Birmingham News‘ and Mobile Press-Register‘s offices for sale after Alabama Media Group opens “modern, high-tech space easy for the public to access” in Huntsville and Montgomery, and moves much of NOLA Media Group and Syracuse Media Group to new digs
FOR SALE: Downtown newspaper headquarters in two of the Heart of Dixie’s largest cities. One built in 2002, the other in 2006. Instant income at Mobile facility through lease-back agreement of production plant with existing owner.
Alabama Media Group earlier today announced its next steps in embracing Advance Publications’ new “digital first” playbook. It will move its remaining employees from relatively new downtown offices in the state’s largest and third-largest cities “to space … more suitable for the companies’ digitally-focused operations.”

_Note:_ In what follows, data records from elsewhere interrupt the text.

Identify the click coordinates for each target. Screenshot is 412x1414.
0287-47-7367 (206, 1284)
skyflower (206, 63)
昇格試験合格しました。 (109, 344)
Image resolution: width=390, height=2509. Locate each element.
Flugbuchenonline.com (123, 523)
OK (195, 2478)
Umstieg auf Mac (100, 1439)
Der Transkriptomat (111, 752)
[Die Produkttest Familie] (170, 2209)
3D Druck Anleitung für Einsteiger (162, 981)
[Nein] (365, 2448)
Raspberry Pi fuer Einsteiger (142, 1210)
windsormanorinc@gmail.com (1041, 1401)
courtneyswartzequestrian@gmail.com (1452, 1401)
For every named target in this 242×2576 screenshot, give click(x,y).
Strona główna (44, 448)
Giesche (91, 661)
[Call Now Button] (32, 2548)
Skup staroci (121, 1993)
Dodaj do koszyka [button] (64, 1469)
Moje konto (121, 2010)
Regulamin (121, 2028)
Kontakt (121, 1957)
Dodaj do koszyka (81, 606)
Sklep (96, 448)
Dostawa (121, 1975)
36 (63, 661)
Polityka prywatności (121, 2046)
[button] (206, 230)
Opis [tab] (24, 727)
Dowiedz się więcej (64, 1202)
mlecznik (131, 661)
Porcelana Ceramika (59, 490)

In a tweet earlier today, Scott Walker, an anchor at New Orleans’ WDSU-TV, asked if The Times-Picayune‘s longtime headquarters at 3800 Howard Ave. will be next up on the auction block. Most NOLA Media Group employees moved to new penthouse offices in Canal Place last week, although some production and editing function remain at the old facility, along with the printing presses and circulation/delivery functions and their employees. No announcements have been made about the large portions of the building that are now empty.
NOLA Media Group’s new space also belies the “easy for the public to access” mantra adopted by other Advance locations. The offices are on the 31st and 32nd floors of the highrise at the foot of Canal Street at the Mississippi River and adjacent to the French Quarter – which is often one of the most congested and difficult-to-navigate areas in the city. Some employees already have raised concerns about their ability to quickly get to breaking news from the location, especially during high-traffic events such as Carnival and Feb. 3′s Super Bowl, which is being played at the city’s Superdome.
The report on AL.com followed by two days a similar story on Advance’s Syracuse.com offering details of the new space it will occupy along with the city’s newspaper. “Unlike The Post-Standard newsroom, where desk phones ring at cubicles and papers overflow from filing cabinets, the new location is mostly open space with a variety of work stations, but no assigned seats and no place to store documents or display personal effects,” according to a story by reporter Tim Knauss.
Beginning Feb. 3, The Post-Standard and sister paper the Harrisburg, Pa. Patriot News, will follow the lead of The Times-Picayune and Advance’s Alabama and Michigan papers, and reduce home delivery to three days a week. However, diehard print Post-Standard readers are getting a concession not being offered in other markets: it also will be printed the remaining four days a week and be available at newsstands in Syracuse’s Onondaga County.
In December, the company announced that it would move the Huntsville Times – “the birth city of AL.com 15 years ago,” Alabama Media Group President Cindy Martin told WHNT-TV - downtown from its longtime home on the city’s Memorial Parkway main drag. The company also has opened new, modern offices in Montgomery, the state’s capital.
The 110,000-square-foot home of the Birmingham News and its parking lot across the street, will be sold, AL.com reported, while the company will keep the adjacent production facility. In Mobile, the company intends to sell both the office and production plant, but wants to lease back the plant from the new owner.
The story also included another, albeit unrelated, tidbit: circulation of Advance’s Alabama newspapers has decreased since the Oct.1 advent of thrice-weekly publication, Pam Siddall, president of Advance Central Services Alabama, told AL.com’s statewide industry reporter Dawn Kent. Sidall did not quantify the drop, but said circulation “remains above expectations.” Her statement is in contrast to those made by NOLA Media Group representatives, who have said The Times-Picayune‘s circulation has increased since its switch to three-day-a-week circulation.
Advance may have difficulty finding buyers for such large spaces, according to Kent’s report. Several large buildings are already available in Birmingham, and “we just don’t get the influx of companies that size that are looking in Birmingham,” local real estate agent Dan Lovell commented.